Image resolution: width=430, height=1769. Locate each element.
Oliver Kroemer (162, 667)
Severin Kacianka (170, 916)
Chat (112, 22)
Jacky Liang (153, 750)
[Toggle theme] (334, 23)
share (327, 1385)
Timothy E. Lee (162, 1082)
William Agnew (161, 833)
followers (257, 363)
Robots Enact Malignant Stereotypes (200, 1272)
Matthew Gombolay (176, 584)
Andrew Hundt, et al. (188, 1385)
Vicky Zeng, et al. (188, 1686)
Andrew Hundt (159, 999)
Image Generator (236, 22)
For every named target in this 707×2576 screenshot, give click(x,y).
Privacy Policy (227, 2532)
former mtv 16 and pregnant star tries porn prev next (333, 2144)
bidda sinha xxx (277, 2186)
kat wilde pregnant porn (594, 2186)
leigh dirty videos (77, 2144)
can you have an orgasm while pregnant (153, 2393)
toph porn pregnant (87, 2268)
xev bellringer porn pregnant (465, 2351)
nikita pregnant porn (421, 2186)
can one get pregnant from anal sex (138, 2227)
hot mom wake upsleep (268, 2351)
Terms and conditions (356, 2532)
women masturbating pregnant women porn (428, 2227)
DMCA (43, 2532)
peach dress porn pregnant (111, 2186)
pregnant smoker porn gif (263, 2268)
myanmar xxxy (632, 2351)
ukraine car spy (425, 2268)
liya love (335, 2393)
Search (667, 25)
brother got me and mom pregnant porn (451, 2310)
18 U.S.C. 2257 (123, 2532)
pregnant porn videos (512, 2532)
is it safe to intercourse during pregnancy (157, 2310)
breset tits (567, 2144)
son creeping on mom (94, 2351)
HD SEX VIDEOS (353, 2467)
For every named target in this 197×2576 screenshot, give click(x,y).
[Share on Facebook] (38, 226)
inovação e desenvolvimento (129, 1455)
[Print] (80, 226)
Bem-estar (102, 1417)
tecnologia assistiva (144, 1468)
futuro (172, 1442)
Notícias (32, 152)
# # # #
▶ [REQUIRED WORK] Only the lines from the one containing "nikita pregnant porn (421, 2186)" through the end of the material belong in the answer, each restated word for word.

▶ [EXERCISE RESPONSE]
nikita pregnant porn (421, 2186)
can one get pregnant from anal sex (138, 2227)
hot mom wake upsleep (268, 2351)
Terms and conditions (356, 2532)
women masturbating pregnant women porn (428, 2227)
DMCA (43, 2532)
peach dress porn pregnant (111, 2186)
pregnant smoker porn gif (263, 2268)
myanmar xxxy (632, 2351)
ukraine car spy (425, 2268)
liya love (335, 2393)
Search (667, 25)
brother got me and mom pregnant porn (451, 2310)
18 U.S.C. 2257 (123, 2532)
pregnant porn videos (512, 2532)
is it safe to intercourse during pregnancy (157, 2310)
breset tits (567, 2144)
son creeping on mom (94, 2351)
HD SEX VIDEOS (353, 2467)
For every named target in this 197×2576 screenshot, give click(x,y).
[Share on Facebook] (38, 226)
inovação e desenvolvimento (129, 1455)
[Print] (80, 226)
Bem-estar (102, 1417)
tecnologia assistiva (144, 1468)
futuro (172, 1442)
Notícias (32, 152)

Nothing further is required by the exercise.